Today for the first time, real power was applied via the BFP. I did no accurate power metering up to now and no proper tuning of the drive power while monitoring the output on a scope, but 20W (43dBm) should be in reach. For not overloading the scope, I have here a 20dB/50W attenuator, which is a 'leftover' from my last project, which was a 23cm 50W PA from G3WDG. Plus another 20dB Weinschel attenuator, just to be on the safe side.. Some pics for you:

Complete view of my Pic-a-STAR including the G6ALU PA.

Closer view of the installed PA.

Detailed picture of the PA. Still missing the T/R switching..

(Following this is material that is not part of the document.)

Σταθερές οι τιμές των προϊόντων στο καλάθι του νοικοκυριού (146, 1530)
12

Sideview of the PCB mounting (M6 brass nuts as spacers) including the transistors and the heat sink.

30.05.05

On the last weekend, I took the Pic-a-Star to the annual fieldday of our local radio club in Germany. And here we go: after fixing the voltage divider on the T/R switching transistor (which refused to switch with a supply voltage lower than 12.4V) a STAR was born and I had nice contacts with W4ZCB, G3ZCU and an italian OM (non-STAR). Certinly a great moment for me, but only the first step with more to come! Still missing the LPF, the LO filter and some nice antenna tuner. Also I would like to style my front panel a little bit more and include a small speaker into the case for basic listening capability, even without using external speakers or headphones.

Following are some pictures from our fieldday, for a full overview, also of the antennas, go here (thanks to Wolf, DF1GW for the nice photots!). The used antenna was an inverted-V dipole configuration with 5 legs called V-Star (hi) due to the star-appearance when looking from above. By choosing either 2 legs one can change the beaming direction.

DH2VA (right) with another OM at the HF-'shack'.

Close-up view of the equipment: Pic-a-STAR, TS-430 and MFJ tuner.

Explaining Pic-a-STAR.. it's getting warm.. see the towel?

See my big grin? Finally on-the-air: DH2VA - STAR owner!

DH2VA working with the V-Star antenna.

Unfortunately, I can't put up something like this in Zuerich downtown..

A great day comes to an end..

It's time to enjoy the other side of the fieldday!